Hajji Nawab Hafiz Sir Hamidullah Khan  (9 September 1894 – 4 February 1960) was the last ruling Nawab of the princely salute state of Bhopal. He ruled from 1926 when his mother, Begum Kaikhusrau Jahan Begum, abdicated in his favor, until 1949 and held the honorific title until his death in 1960. A delegate to the Round Table Conference in London, he served as Chancellor of the Chamber of Princes from 1944–1947, when India became independent. 

During the Second World War, Nawab Hamidullah was present at the Battle of Keren and the Battle of El Alamein. He was very close to Muhammad Ali Jinnah and on very good terms with Louis Mountbatten, Viceroy and Governor General of India. Despite pressure from Jinnah, he reluctantly agreed to have Bhopal join the Union of India. He was succeeded by his second daughter, Sajida Sultan, Begum of Bhopal.

Personal life
 

Nawab Hamidullah Khan attended the Muhammadan Anglo-Oriental College (MAO College), now the Aligarh Muslim University, graduating in 1905 and Allahabad University, graduating with a BA in Law in 1915.

On 5 September 1925 at Peshawar, Nawab Hamidullah Khan married Maimoona Sultan Shah Banu Begum Sahiba (1900–1982), the great-great-granddaughter of Padshah Shuja Shah Durrani of Afghanistan. The couple had three daughters:
Suraya Jah, Nawab Gowhar-i-Taj, Abida Sultan Begum Sahiba
HH Sikander Saulat, Iftikhar ul-Mulk, Nawab Mehr-i-Taj Sajida Sultan Begum Sahiba, Nawab Begum of Dar ul-Iqbal-i-Bhopal
Nawabzadi Qamar-i-Taj Dulhan Rabia Sultan Begum Sahiba (1916–2001). Married twice and had one son and one daughter.

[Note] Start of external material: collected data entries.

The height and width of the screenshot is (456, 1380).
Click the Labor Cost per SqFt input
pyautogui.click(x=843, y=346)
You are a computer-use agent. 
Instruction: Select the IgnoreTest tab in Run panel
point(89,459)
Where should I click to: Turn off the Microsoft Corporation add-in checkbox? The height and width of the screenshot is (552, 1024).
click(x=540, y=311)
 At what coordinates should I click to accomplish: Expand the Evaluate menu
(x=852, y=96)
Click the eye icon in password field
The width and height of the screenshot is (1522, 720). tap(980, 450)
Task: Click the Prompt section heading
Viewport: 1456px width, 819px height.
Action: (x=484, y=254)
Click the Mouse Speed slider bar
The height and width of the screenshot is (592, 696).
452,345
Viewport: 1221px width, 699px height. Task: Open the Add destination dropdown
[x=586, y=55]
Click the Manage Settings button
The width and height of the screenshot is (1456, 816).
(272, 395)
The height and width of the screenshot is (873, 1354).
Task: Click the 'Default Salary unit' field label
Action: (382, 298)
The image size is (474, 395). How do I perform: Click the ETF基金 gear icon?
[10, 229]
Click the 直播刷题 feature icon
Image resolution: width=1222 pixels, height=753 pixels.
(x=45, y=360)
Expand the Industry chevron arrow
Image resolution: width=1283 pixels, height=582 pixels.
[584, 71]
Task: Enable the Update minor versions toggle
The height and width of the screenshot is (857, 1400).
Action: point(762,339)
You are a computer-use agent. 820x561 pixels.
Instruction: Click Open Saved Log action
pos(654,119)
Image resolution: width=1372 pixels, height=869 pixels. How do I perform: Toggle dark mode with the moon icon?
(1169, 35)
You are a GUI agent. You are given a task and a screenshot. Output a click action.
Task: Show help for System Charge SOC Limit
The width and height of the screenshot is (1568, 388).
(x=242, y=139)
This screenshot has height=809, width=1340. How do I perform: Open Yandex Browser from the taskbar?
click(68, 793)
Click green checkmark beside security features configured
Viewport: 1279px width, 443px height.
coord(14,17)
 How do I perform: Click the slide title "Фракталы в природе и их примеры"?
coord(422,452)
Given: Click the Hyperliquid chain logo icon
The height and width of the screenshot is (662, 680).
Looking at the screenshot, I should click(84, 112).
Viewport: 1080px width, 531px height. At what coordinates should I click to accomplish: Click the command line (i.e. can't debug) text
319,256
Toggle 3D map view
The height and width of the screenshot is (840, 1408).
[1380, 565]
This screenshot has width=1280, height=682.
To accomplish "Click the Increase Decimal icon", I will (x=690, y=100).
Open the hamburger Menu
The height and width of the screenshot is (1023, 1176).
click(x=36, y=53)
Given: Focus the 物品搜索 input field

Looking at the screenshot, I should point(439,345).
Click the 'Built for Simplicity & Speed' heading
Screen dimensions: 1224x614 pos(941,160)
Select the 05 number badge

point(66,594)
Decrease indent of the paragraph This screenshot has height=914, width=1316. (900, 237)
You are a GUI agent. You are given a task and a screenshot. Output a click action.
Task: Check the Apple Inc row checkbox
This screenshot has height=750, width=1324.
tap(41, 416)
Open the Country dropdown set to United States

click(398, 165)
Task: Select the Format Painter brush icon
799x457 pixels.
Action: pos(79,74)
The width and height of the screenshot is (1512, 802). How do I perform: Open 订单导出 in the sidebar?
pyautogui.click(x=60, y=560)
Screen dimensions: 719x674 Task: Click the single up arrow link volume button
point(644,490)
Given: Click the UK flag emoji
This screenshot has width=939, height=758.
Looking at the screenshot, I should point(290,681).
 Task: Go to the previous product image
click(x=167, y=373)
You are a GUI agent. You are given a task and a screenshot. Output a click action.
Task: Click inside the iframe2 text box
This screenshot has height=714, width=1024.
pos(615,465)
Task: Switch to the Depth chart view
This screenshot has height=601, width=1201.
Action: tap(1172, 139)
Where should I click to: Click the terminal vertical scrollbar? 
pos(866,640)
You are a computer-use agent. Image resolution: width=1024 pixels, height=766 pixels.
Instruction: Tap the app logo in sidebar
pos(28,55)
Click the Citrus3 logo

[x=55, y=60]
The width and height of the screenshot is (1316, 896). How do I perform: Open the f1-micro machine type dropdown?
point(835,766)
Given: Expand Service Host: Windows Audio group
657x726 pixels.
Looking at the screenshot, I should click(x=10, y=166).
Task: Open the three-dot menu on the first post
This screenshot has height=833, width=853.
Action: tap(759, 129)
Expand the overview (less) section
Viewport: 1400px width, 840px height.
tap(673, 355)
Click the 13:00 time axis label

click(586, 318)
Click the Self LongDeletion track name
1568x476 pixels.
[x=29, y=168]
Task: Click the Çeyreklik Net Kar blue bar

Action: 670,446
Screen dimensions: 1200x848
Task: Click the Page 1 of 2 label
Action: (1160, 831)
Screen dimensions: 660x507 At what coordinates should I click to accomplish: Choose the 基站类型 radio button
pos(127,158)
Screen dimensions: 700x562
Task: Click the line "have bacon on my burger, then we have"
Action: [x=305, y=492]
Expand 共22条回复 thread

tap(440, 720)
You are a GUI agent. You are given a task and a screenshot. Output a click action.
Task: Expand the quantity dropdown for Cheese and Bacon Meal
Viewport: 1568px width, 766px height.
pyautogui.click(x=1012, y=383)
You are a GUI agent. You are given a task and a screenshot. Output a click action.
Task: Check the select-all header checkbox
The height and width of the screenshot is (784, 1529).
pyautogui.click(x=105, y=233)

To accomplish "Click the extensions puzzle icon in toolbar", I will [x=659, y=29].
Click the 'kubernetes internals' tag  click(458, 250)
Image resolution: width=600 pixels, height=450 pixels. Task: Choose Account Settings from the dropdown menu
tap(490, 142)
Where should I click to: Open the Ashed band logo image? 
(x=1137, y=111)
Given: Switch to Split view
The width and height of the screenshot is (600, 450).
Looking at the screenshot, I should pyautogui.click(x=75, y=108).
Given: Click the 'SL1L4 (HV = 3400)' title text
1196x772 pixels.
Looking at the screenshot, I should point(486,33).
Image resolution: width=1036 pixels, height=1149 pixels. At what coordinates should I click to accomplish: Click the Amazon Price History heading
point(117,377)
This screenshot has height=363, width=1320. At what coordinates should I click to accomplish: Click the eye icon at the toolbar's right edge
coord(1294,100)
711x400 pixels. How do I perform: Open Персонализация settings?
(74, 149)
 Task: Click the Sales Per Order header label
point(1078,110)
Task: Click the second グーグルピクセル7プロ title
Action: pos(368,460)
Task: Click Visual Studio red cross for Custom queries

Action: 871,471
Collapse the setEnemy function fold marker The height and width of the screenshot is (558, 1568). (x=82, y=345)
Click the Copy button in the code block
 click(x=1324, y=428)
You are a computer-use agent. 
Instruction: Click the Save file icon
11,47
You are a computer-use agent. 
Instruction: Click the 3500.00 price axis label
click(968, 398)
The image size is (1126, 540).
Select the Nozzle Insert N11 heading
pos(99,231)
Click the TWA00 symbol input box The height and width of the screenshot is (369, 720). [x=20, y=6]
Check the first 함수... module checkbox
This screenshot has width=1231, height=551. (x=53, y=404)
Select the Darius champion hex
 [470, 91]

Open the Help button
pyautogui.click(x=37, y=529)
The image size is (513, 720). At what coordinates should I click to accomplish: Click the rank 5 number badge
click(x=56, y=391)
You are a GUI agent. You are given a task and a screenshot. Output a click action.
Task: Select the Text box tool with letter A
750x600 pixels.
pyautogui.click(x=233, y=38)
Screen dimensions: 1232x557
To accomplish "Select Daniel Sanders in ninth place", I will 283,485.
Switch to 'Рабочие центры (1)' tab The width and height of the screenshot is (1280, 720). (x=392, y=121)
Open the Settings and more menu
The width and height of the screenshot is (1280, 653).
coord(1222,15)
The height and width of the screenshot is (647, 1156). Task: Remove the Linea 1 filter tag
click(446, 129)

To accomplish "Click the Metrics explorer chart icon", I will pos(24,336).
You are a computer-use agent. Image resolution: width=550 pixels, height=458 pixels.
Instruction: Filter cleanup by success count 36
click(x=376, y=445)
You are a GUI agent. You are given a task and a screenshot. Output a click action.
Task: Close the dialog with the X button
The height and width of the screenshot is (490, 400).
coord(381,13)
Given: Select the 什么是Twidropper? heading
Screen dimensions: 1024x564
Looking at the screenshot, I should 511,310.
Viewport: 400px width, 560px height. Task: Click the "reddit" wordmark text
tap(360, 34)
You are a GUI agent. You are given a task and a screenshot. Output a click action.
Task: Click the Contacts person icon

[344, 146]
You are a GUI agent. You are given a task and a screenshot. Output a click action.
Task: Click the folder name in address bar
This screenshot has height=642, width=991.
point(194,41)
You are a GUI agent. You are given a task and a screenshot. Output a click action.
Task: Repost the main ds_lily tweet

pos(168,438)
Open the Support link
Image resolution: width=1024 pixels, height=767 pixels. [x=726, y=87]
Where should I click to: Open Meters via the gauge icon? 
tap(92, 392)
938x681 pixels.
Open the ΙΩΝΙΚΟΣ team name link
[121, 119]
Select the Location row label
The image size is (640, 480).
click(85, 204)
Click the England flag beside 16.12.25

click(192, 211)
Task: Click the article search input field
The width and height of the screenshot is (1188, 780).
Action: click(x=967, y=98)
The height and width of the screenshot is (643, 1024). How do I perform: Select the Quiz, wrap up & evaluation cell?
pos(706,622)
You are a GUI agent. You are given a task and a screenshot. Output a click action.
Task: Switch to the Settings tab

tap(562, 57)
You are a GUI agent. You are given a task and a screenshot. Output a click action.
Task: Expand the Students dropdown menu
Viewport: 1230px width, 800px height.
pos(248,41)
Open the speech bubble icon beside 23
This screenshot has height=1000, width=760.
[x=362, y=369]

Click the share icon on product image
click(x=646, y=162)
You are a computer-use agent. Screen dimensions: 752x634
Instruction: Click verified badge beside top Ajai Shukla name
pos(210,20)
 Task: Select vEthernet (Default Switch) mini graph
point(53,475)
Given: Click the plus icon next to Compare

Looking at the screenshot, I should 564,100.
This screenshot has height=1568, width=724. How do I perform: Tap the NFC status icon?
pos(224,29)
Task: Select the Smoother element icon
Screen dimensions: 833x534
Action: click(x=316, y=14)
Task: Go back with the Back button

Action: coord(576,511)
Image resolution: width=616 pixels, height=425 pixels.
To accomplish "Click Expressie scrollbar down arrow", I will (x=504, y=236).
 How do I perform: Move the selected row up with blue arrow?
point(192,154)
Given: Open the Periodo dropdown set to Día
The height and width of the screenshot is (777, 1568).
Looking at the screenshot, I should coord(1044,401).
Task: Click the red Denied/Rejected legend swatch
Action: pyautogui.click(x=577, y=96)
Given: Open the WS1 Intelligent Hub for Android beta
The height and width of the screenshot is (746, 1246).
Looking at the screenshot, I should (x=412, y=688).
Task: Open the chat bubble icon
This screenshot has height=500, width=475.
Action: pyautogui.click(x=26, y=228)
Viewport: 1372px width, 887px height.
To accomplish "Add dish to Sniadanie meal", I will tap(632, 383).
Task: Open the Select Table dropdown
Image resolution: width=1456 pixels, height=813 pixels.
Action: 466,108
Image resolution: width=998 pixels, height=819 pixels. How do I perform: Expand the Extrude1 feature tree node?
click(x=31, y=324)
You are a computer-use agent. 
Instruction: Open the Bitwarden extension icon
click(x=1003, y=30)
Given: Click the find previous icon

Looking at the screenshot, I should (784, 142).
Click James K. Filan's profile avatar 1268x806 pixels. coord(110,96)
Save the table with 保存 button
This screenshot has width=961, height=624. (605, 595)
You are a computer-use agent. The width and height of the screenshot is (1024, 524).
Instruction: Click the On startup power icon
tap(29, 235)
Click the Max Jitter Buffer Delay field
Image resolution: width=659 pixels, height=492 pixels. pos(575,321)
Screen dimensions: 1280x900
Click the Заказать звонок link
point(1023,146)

In 1947, he married Aftab Jahan Begum Sahiba (1919–2002), the daughter of a local Bhopali Muslim family. The couple had one daughter:
Farzana Begum Sahiba (1948)

He remained the Chancellor of Aligarh Muslim University from September 1930 to April 1935.

Titles

1894 - 1903: Nawabzada Muhammad Hamidu'llah Khan Bahadur
1903 - 1907: Hajji Nawabzada Muhammad Hamidu'llah Khan Bahadur
1907 - 1921: Hajji Nawabzada Hafiz Muhammad Hamidu'llah Khan Bahadur
1921 - 1922: Hajji Nawabzada Hafiz Muhammad Hamidu'llah Khan Bahadur, CSI
1922 - 1923: Hajji Nawabzada Hafiz Muhammad Hamidu'llah Khan Bahadur, CSI, CVO
1923 - 1926: Lieutenant Hajji Nawabzada Hafiz Muhammad Hamidu'llah Khan Bahadur, CSI, CVO
1926 - 1927: Lieutenant His Highness Sikander Saulat, Iftikhar ul-Mulk, Hajji Nawab Hafiz Muhammad Hamidu'llah Khan Bahadur, Nawab of Dar ul-Iqbal-i-Bhopal, CSI, CVO
1927 - 1929: Lieutenant-Colonel His Highness Sikander Saulat, Iftikhar ul-Mulk, Hajji Nawab Hafiz Sir Muhammad Hamidu'llah Khan Bahadur, Nawab of Dar ul-Iqbal-i-Bhopal, GCIE, CSI, CVO, KStJ
1929 - 1932: Lieutenant-Colonel His Highness Sikander Saulat, Iftikhar ul-Mulk, Hajji Nawab Hafiz Sir Muhammad Hamidu'llah Khan Bahadur, Nawab of Dar ul-Iqbal-i-Bhopal, GCIE, CSI, CVO, KStJ
1932 - 1939: Lieutenant-Colonel His Highness Sikander Saulat, Iftikhar ul-Mulk, Hajji Nawab Hafiz Sir Muhammad Hamidu'llah Khan Bahadur, Nawab of Dar ul-Iqbal-i-Bhopal, GCSI, GCIE, CVO, KStJ
1939 - 1943: Colonel His Highness Sikander Saulat, Iftikhar ul-Mulk, Hajji Nawab Hafiz Sir Muhammad Hamidu'llah Khan Bahadur, Nawab of Dar ul-Iqbal-i-Bhopal, GCSI, GCIE, CVO, KStJ
1943 - 1945: Air Commodore His Highness Sikander Saulat, Iftikhar ul-Mulk, Hajji Nawab Hafiz Sir Muhammad Hamidu'llah Khan Bahadur, Nawab of Dar ul-Iqbal-i-Bhopal, GCSI, GCIE, CVO, KStJ
1945 - 1946: Air Vice-Marshal His Highness Sikander Saulat, Iftikhar ul-Mulk, Hajji Nawab Hafiz Sir Muhammad Hamidu'llah Khan Bahadur, Nawab of Dar ul-Iqbal-i-Bhopal, GCSI, GCIE, CVO, KStJ
1946 - 1960: Major-General & Air Vice-Marshal His Highness Sikander Saulat, Iftikhar ul-Mulk, Hajji Nawab Hafiz Sir Muhammad Hamidu'llah Khan Bahadur, Nawab of Dar ul-Iqbal-i-Bhopal, GCSI, GCIE, CVO, KStJ

Honours

(ribbon bar, as it would look today; incomplete)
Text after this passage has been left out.